Am I crazy, or is the Realtime API completely different from the Advanced Voice Mode? It really feels like it’s been nerfed in terms of understanding and capabilities. It struggles with understanding French, has trouble with different accents, mixes up languages, and loses track of the conversation more easily.
I use ChatGPT’s Advanced Mode every day in French, and I don’t encounter any problems. But with the Realtime API, after just three messages, it gets completely lost, starts speaking in other languages, or responds to old questions.
A simple example: ask it to speak with a Marseillais accent from France. The Advanced Mode handles it perfectly, but the Realtime API doesn’t even try.
I’ve not had this problem, in fact I’ve have had the Realtime API speak almost fluent Icelandic, a language spoken only by around 400,000 people, which was super impressive and almost unbelievable. But also many other languages, French, Spanish, Chinese without any problems.

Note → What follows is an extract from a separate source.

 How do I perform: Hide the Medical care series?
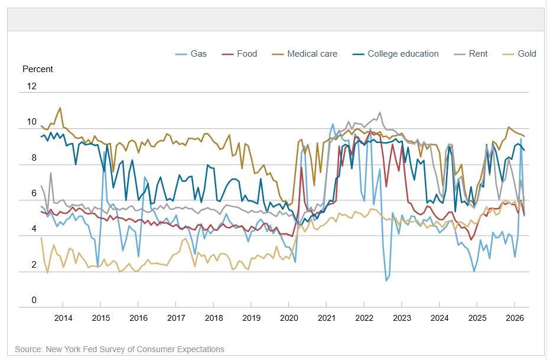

Just say, please repeat this in so and so and it seems to work each time.
However, not sure if this is your problem - when you have a situation on desktop with speakers and a mic that does not cancel the speakers audio, I’ve had strange things happen where the model is listening to, interrupting itself and then sometimes speaking in different languages.
This could be due to the user audio not being given right.
Are you:
-
Sending a text request to trigger an audio response?

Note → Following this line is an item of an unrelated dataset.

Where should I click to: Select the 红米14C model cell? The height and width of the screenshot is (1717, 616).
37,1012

→ This could eliminate the possibility of the input audio being the issue (for testing purposes) -
If sending text works better for you, you might want to try the following:
→ Before sending any user Audio to the API, save it to a file and listen to it, see if you have the sample rate and all other audio requirements right.
I am using the API in German and I have to say that it is definitely “nerfed” in some way. Probably a more censored model compared to the Advanced void mode (AVM).
This is because AVM is ran by OpenAI, so they can handle monitoring and censoring.
In the model they provide in the API, mostly YOU have to take care of the server-side monitoring of prompts, output etc.
Of course they expect that most user won’t handle monitoring so they provide a more censored model (which makes AI in general a bit less reliable).
Good luck with your issue, feel free to provide any more info you have.